En d’autres termes, la fin du confinement décrétée à l’échelle nationale à compter du 11 mai 2020 ne rime assurément pas avec « fin définitive de tout confinement », les préfets étant habilités à réinstituer un tel régime de restriction introduit, pour la première fois, par l’article 3 du décret n° 2020-293 du 23 mars 2020 ayant pris le relais du décret n° 2020-260 du 16 mars 2020.

 

Le décret du 11 mai 2020, un décret qui s’autodétruira en 48 heures ?

Si le décret examiné prévoit l’abrogation quasi-complète[2] du décret n° 2020-293 du 20 mars 2020, il n’en reste pas moins que sa durée de vie est très réduite, puisque son article 27 prévoit expressément qu’il ne sera applicable que les 11 et 12 mai 2020.

Ce caractère éphémère du décret du 11 mai 2020 semble s’expliquer par la volonté du Gouvernement d’assurer un tuilage entre son plan de déconfinement – dont le coup d’envoi a été donné ce jour – et le projet de loi prorogeant l’état d’urgence sanitaire et complétant ses dispositions sur le point d’être promulgué, après que le Conseil constitutionnel se soit prononcé sur la constitutionnalité de ses dispositions.

Ainsi le Gouvernement a décidé de ne pas intégrer, dans le décret du 11 mai 2020, deux mesures importantes annoncées dans le cadre du plan de déconfinement :

  • la restriction des déplacements à plus de 100 km, hors du département de son lieu de résidence habituelle ;
  • et comme cela a précédemment été exposé, la restriction des déplacements en transports en commun notamment dans une région telle que l’Ile-de-France par la mise en place de la nécessité d’attester du motif et des modalités de son déplacement durant les heures de pointe.

Cela résulte de manière limpide d’un communiqué de presse du Président de la République et du Premier ministre publié ce jour et dont il ressort notamment que :

« Les dispositions limitant à 100km les déplacements et réservant l’accès aux transports aux personnes justifiant de la nécessité de se rendre à leur travail seront donc juridiquement prises le 11 mai au soir, sous réserve de la décision du Conseil constitutionnel, une fois la loi promulguée.
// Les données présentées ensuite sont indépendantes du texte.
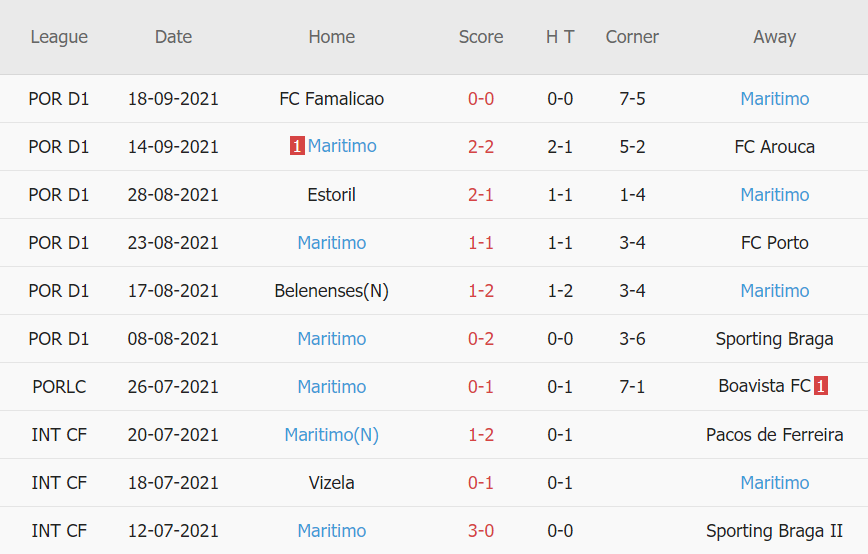
Task: Click red card icon beside Boavista FC
Action: 821,387
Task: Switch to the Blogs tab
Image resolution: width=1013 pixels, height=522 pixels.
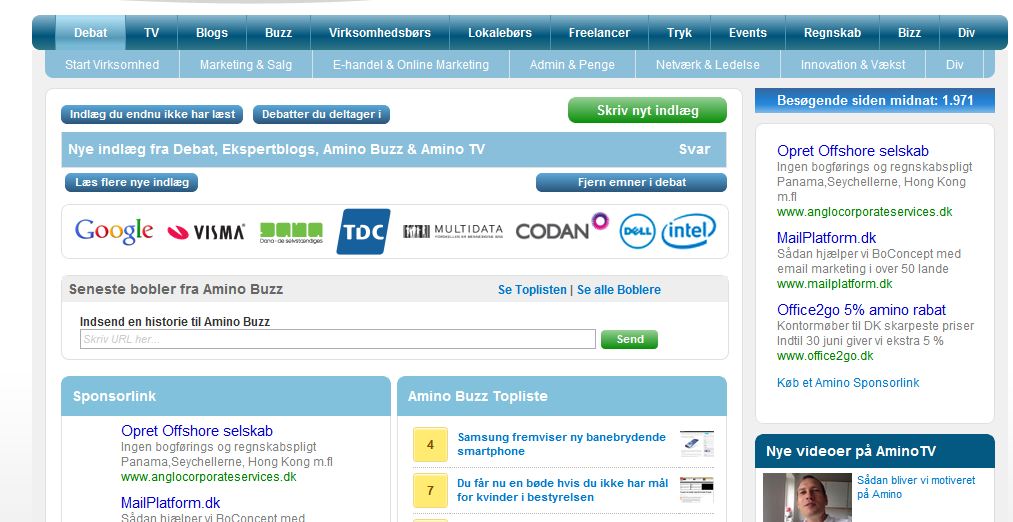Action: point(212,33)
Il est fait appel au sens de la responsabilité des Français pour qu’elles soient respectées d’ici là. Il était en tout état de cause prévu qu’elles devaient faire l’objet d’une période de tolérance ».
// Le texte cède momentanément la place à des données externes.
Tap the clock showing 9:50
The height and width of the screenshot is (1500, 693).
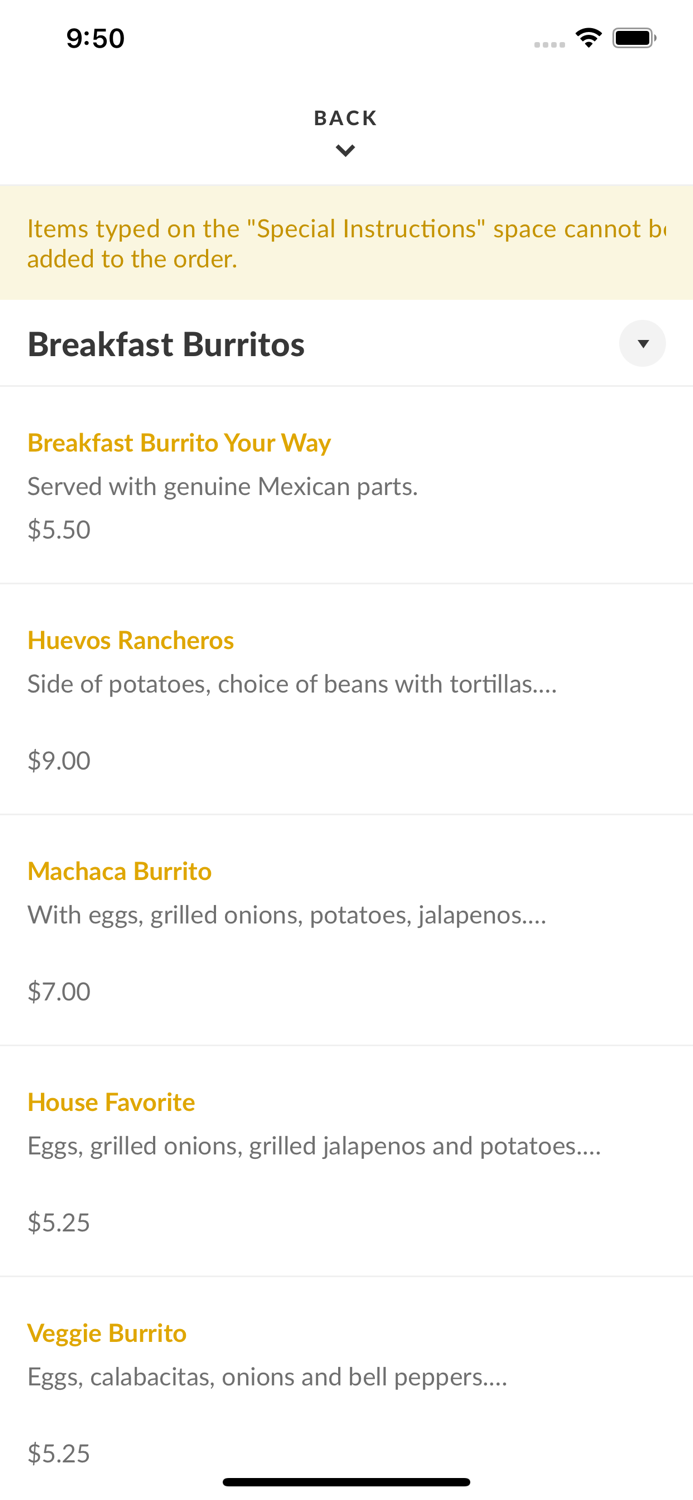96,38
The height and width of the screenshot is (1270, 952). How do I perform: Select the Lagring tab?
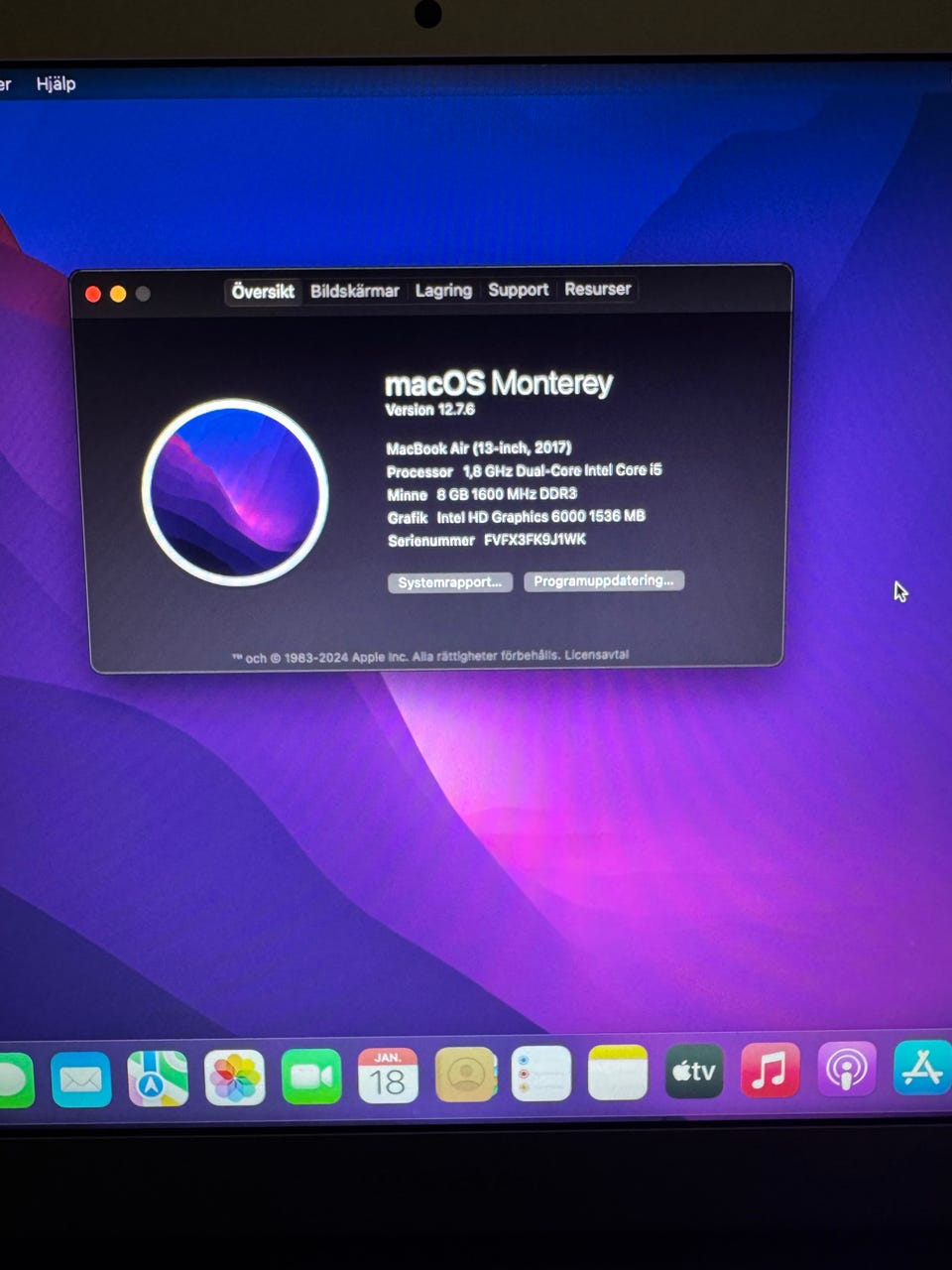(x=443, y=290)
L’exécutif a ainsi fait le choix – discutable en droit – d’attendre la décision du Conseil constitutionnel prévu ce jour même selon les termes du communiqué, afin de fournir une assise juridique certaine aux deux mesures en question.
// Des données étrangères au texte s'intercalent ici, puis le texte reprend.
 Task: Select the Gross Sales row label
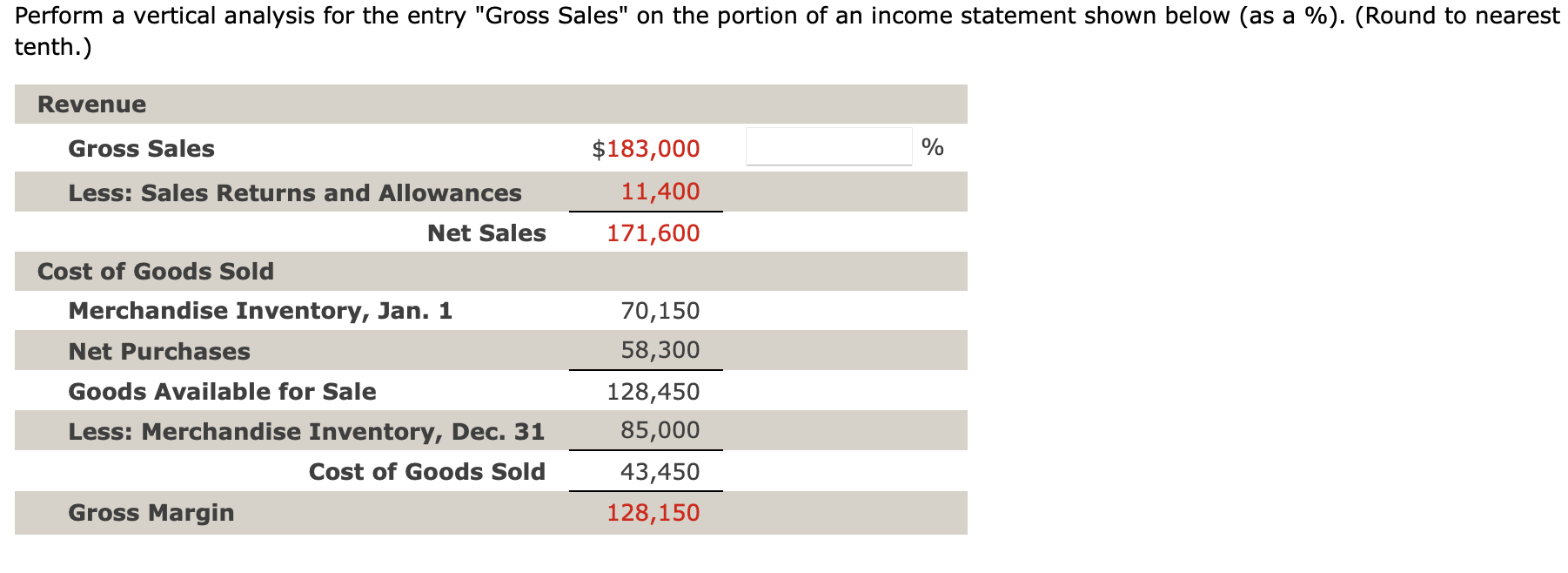click(140, 148)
Ce choix peut se discuter dans la mesure où les restrictions des déplacements à plus de 100 km semblaient déjà être permises par la loi n° 2020-290 du 23 mars 2020 d’urgence pour faire face à l’épidémie de covid-19.

Cela parait en revanche moins certain pour la réglementation de l’accès aux moyens de transport et des conditions de leur usage. Mais alors que penser de l’obligation de port de masques de protection, applicable dès aujourd’hui, conditionnant l’accès notamment aux transports publics de voyageurs ?

En définitive, si le décret présentement examiné a été pris afin d’éviter toute rupture de la chaîne de vigilance déployée dans le cadre de la lutte contre la pandémie du covid-19, il y a fort à parier que le dispositif ainsi introduit pour une durée de 2 jours perdurera, après la promulgation du projet de loi prorogeant l’état d’urgence sanitaire et complétant ses dispositions, très vraisemblablement par le truchement d’un nouveau décret qui reprendra les dispositions du décret du 11 mai 2020 et en ajoutera de nouvelles à l’instar des deux mesures imminentes qui viennent d’être évoquées.

 

Décret n° 2020-545 du 11 mai 2020 prescrivant les mesures générales nécessaires pour faire face à l’épidémie de covid-19 dans le cadre de l’état d’urgence sanitaire

[1] Les chapitres 5, 6 et 7 du décret relatifs respectivement au contrôle des prix, à la réquisition, et à la mise à disposition de médicaments ne sont ainsi pas évoqués.

[2] Article 26 : « Le décret n° 2020-293 du 23 mars 2020 est abrogé, à l’exception de son article 5-1, et, en tant qu’il y renvoie, aux II et IV de son article 5 ».